*What you are asked to do*: Search the listing for the word "icon" and copy every line where it turns up.

*Record excerpts*:
##########

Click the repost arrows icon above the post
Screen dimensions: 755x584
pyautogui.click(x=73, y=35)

##########

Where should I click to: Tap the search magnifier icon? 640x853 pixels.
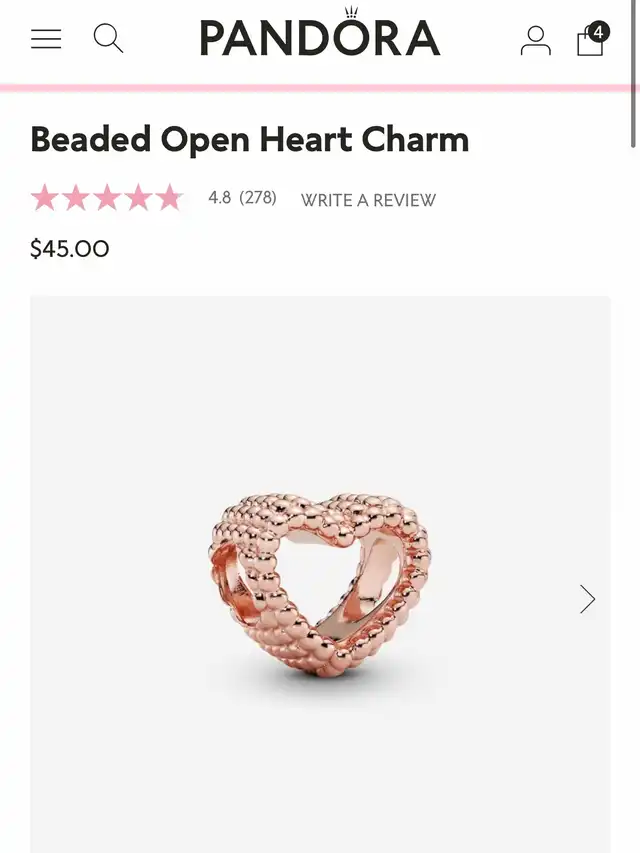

##########

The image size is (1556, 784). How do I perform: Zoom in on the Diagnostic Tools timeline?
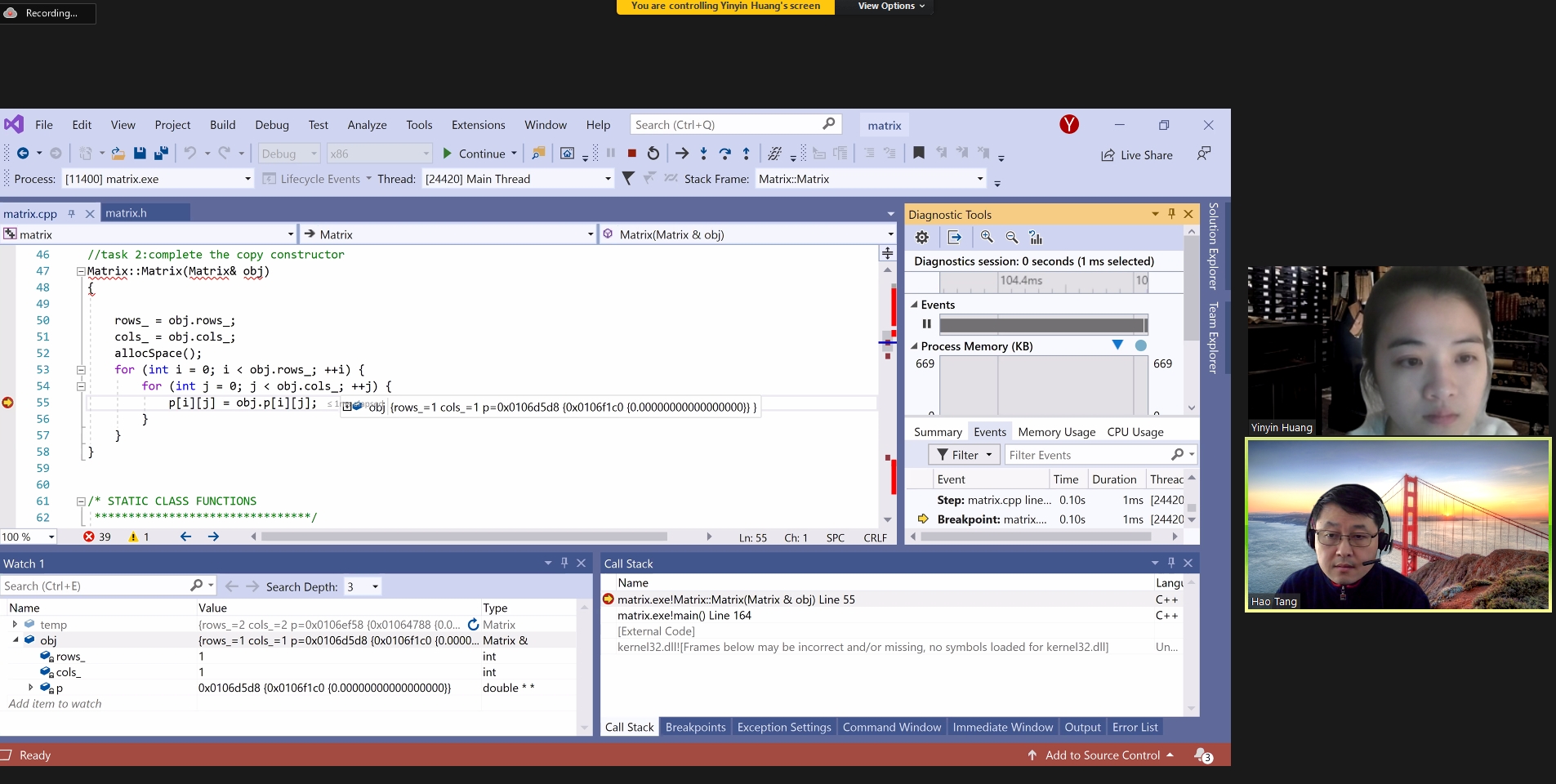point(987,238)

##########

*Solution to the problem*:
Click the repost arrows icon above the post
Where should I click to: Tap the search magnifier icon? 640x853 pixels.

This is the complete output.